Evaluation of glycodendron and synthetically-modified dextran clearing agents for multi-step targeting of radioisotopes for molecular imaging and radioimmunotherapy

摘要

A series of N-acetylgalactosamine-dendrons (NAG-dendrons) and dextrans bearing biotin moieties were compared for their ability to complex with and sequester circulating bispecific anti-tumor antibody (scFv4) streptavidin (SA) fusion protein (scFv4-SA) in vivo, to improve tumor to normal tissue concentration ratios for targeted radioimmunotherapy and diagnosis. Specifically, a total of five NAG-dendrons employing a common synthetic scaffold structure containing 4, 8, 16, or 32 carbohydrate residues and a single biotin moiety were prepared (NAGB), and for comparative purposes, a biotinylated-dextran with average molecular weight (MW) of 500 kD was synthesized from amino-dextran (DEXB).
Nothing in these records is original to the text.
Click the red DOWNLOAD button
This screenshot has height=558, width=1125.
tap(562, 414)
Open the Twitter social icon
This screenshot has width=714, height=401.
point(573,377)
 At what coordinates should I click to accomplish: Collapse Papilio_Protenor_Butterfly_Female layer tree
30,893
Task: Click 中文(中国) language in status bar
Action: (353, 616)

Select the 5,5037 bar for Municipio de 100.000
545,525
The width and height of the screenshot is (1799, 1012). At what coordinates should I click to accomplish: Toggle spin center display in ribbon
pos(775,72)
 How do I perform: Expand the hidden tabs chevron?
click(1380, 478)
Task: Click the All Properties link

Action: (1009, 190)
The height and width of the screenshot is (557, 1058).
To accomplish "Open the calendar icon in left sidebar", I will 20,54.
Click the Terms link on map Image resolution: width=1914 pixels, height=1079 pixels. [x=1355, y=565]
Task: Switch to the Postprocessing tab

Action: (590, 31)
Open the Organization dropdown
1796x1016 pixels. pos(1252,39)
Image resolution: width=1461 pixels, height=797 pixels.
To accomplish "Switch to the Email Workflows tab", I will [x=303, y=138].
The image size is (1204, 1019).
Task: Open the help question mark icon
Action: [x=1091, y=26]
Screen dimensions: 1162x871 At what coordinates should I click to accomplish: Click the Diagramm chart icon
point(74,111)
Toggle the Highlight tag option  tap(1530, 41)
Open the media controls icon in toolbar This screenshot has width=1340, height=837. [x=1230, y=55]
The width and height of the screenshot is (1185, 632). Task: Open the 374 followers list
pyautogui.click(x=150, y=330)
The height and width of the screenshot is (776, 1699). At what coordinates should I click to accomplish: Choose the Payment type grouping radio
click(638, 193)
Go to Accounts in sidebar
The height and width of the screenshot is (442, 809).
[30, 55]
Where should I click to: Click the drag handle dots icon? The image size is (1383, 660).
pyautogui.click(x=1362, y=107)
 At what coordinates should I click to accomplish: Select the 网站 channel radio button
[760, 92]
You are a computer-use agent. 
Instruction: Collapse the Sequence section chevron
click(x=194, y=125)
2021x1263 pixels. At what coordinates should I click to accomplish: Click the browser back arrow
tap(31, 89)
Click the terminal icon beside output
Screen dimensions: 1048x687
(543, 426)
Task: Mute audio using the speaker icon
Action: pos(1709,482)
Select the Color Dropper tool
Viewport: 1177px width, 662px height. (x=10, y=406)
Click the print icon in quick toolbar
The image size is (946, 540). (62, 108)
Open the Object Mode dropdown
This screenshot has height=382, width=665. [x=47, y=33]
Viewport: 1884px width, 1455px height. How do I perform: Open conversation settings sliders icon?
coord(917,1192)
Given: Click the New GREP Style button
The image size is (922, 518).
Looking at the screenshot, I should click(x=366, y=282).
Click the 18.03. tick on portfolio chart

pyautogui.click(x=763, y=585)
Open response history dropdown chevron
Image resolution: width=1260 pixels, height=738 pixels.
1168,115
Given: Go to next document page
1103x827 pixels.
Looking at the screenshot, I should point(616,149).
One of the NAGB compounds, CA16, has been investigated in humans; our aim was to determine if other NAGB analogs (e.g. CA8 or CA4) were bioequivalent to CA16 and/or better suited as MST reagents. In vivo studies included dynamic positron-emission tomography (PET) imaging of ¹²⁴I-labelled-scFv4-SA clearance and dual-label biodistribution studies following multi-step targeting (MST) directed at subcutaneous (s.c.) human colon adenocarcinoma xenografts in mice. The MST protocol consists of three injections: first, a bispecific antibody specific for an anti-tumor associated glycoprotein (TAG-72) single chain genetically-fused with SA (scFv4-SA); second, CA16 or other clearing agent; and third, radiolabeled biotin. We observed using PET imaging of ¹²⁴I-labelled-scFv4-SA clearance that the spatial arrangement of ligands conjugated to NAG (i.e. biotin) can impact the binding to antibody in circulation and subsequent liver uptake of the NAG-antibody complex. Also, NAGB CA32-LC or CA16-LC can be utilized during MST to achieve comparable tumor- to-blood ratios and absolute tumor uptake seen previously with CA16. Finally, DEXB was equally effective as NAGB CA32-LC at lowering scFv4-SA in circulation, but at the expense of reducing absolute tumor uptake of radiolabeled biotin.